Converting CUDA grid to OpenCL

Hello. I’m porting a fairly simple CUDA kernel to OpenCL, but I’m struggling at getting the indexing correct. I have a 4D array, we’ll call it A(isize,jsize,ksize,msize). In CUDA I can do a ksize x msize grid of isize x jsize blocks and that results in:

i = threadidx.x
j = threadidx.y
k = blockidx.x
m = blockidx.y

I can then calculate the index from that.

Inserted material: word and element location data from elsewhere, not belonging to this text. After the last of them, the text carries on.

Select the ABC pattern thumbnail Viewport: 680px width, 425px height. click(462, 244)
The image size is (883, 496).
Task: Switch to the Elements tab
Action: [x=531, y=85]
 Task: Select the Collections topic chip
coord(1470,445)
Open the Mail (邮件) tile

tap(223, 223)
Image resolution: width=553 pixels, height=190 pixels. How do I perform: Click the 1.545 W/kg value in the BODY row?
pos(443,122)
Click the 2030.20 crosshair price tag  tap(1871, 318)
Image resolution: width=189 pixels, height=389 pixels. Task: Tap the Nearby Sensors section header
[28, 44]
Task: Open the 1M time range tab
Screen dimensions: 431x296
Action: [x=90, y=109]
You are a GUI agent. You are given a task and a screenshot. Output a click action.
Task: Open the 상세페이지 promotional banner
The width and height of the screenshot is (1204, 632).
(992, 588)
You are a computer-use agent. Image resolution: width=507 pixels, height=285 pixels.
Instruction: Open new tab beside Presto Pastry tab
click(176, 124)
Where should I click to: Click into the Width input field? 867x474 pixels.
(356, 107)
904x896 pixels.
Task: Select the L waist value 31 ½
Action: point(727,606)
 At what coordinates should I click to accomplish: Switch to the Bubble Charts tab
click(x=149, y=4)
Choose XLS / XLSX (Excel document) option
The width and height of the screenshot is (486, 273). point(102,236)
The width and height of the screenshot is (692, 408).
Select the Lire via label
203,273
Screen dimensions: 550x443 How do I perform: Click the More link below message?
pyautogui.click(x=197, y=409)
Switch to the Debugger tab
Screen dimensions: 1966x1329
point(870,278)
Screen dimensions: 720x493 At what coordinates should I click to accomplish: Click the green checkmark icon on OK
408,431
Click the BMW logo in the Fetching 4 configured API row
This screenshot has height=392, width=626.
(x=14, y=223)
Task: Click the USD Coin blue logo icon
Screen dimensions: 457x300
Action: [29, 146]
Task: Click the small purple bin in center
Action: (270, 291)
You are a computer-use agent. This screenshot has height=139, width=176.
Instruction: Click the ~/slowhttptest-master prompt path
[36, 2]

I’d like to convert the same thing to OpenCL. Since OpenCL defines the global and local work sizes, I expected that I could do something like this:

globalsize[0] = ksize * isize
globalsize[1] = msize * jsize
localsize[0] = isize
localsize[1] = jsize

and pass 2 in for the size of globalsize and localsize, then in the kernel:

i = get_local_id(0)
j = get_local_id(1)
k = get_group_id(0)
m = get_group_id(1)

If I then calculate my index in the same way and just do something simple, like set every element (i,j,k,m) = i, the CUDA code and OpenCL code don’t match. Am I doing something really dumb here? Is there a simpler way to migrate from the CUDA grid/block to OpenCL global/local work size?


Oops, after spending way too much time staring at this, it turns out that I had my copy-back code wrong and wasn’t copying the whole array. The moderators should feel free to delete this thread.